AUTHOR=Verkaik Nelianne J. , Yalcin Yunus C. , Bax Hannelore I. , Constantinescu Alina A. , Brugts Jasper J. , Manintveld Olivier C. , Birim Ozcan , Croughs Peter D. , Bogers Ad J. J. C. , Caliskan Kadir TITLE=Single-Center Experience With Protocolized Treatment of Left Ventricular Assist Device Infections JOURNAL=Frontiers in Medicine VOLUME=9 YEAR=2022 URL=https://www.frontiersin.org/journals/medicine/articles/10.3389/fmed.2022.835765 DOI=10.3389/fmed.2022.835765 ISSN=2296-858X ABSTRACT=Purpose

Because of the current lack of evidence-based antimicrobial treatment guidelines, Left Ventricular Assist Device (LVAD) infections are often treated according to local insights. Here, we propose a flowchart for protocolized treatment, in order to improve outcome.

Methods

The flowchart was composed based on literature, consensus and expert opinion statements. It includes choice, dosage and duration of antibiotics, and indications for suppressive therapy, with particular focus on Staphylococcus aureus (SA) (Figure 1). The preliminary treatment results of 28 patients (2 from start cephalexin suppressive therapy) after implementation in July 2018 are described.

Results

Cumulative incidence for first episode of infection in a 3-year time period was 27% (26 of 96 patients with an LVAD). Twenty-one of 23 (91%) first episodes of driveline infection (10 superficial and 13 deep; nine of 13 caused by SA) were successfully treated with antibiotics according to flowchart with complete resolution of clinical signs and symptoms.
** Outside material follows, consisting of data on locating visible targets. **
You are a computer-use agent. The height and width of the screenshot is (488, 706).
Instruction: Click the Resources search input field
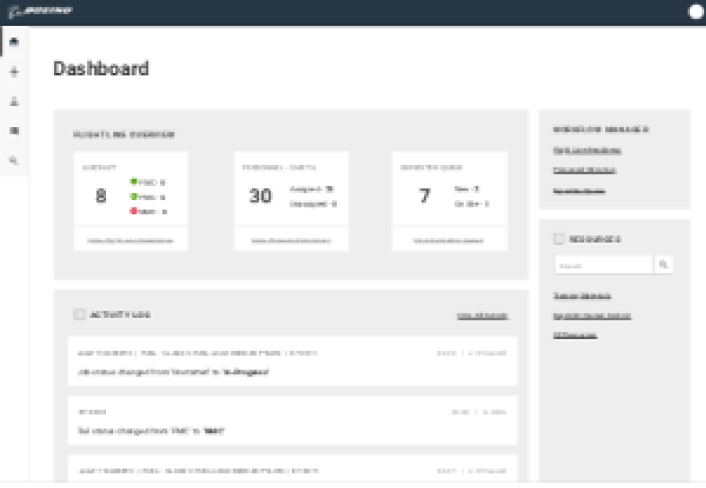coord(603,265)
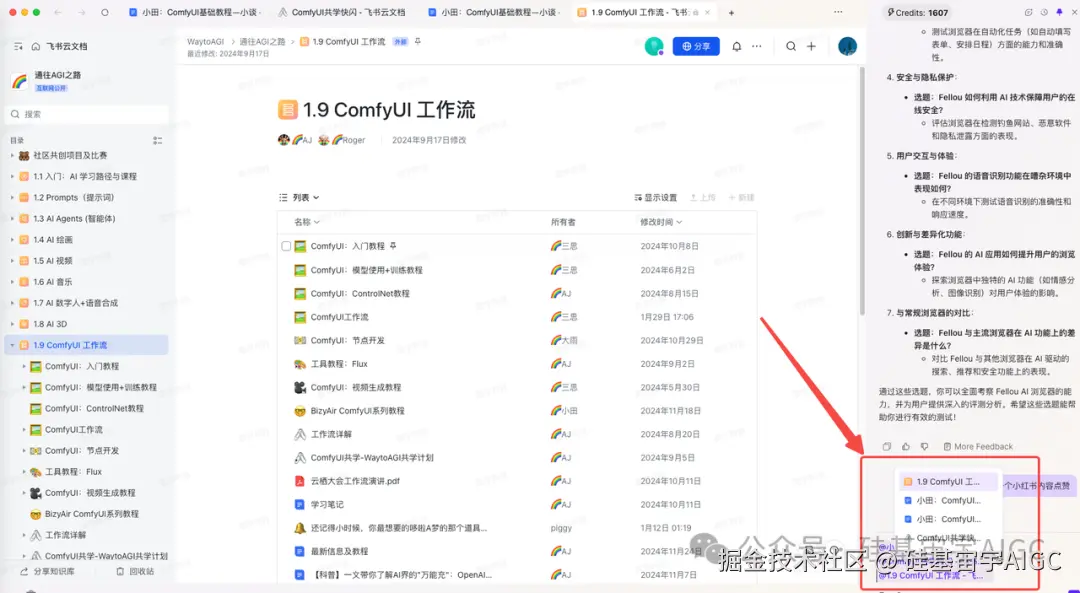Give a thumbs up to the Fellou answer
The height and width of the screenshot is (593, 1080).
pos(906,446)
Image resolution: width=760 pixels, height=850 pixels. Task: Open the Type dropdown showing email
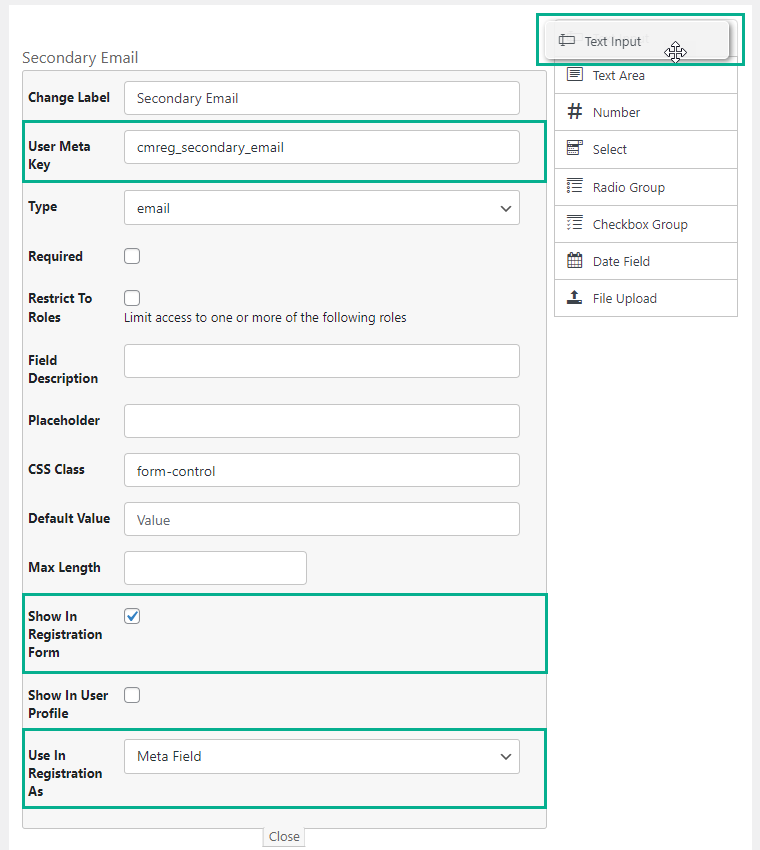(x=321, y=207)
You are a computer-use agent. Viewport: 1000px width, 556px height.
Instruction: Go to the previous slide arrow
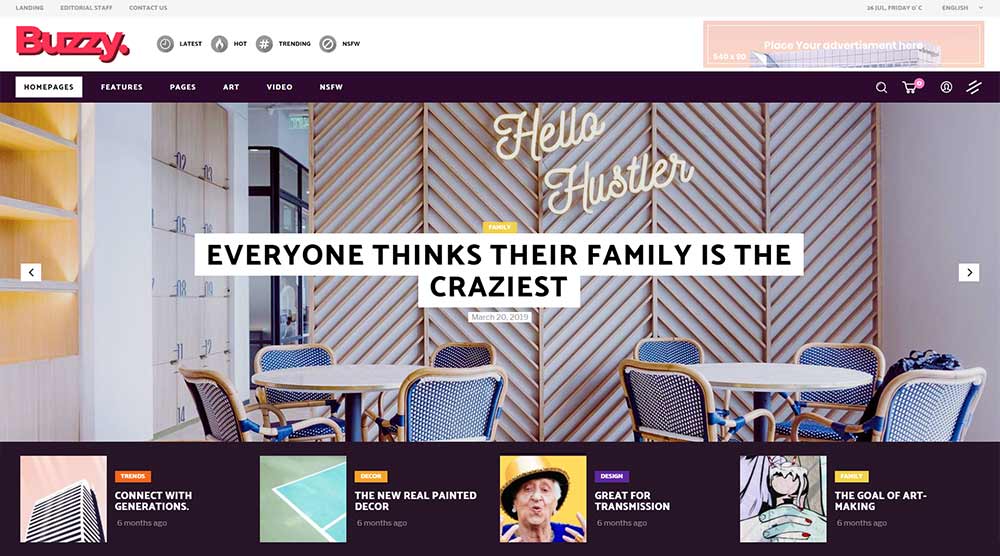click(x=31, y=272)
For two patients with deep driveline infections, surgery was needed in addition. There were no relapses of deep driveline infections, and only 2 SA deep driveline re-infections after 6 months. Nine patients received cephalexin of whom four patients (44%) developed a breakthrough infection with cephalexin-resistant gram-negative bacteria.

Conclusions

The first results of this protocolized treatment approach of LVAD infections are promising. Yet, initiation of cephalexin suppressive therapy should be carefully considered given the occurrence of infections with resistant micro-organisms. The long-term outcome of this approach needs to be established in a larger number of patients, preferably in a multi-center setting.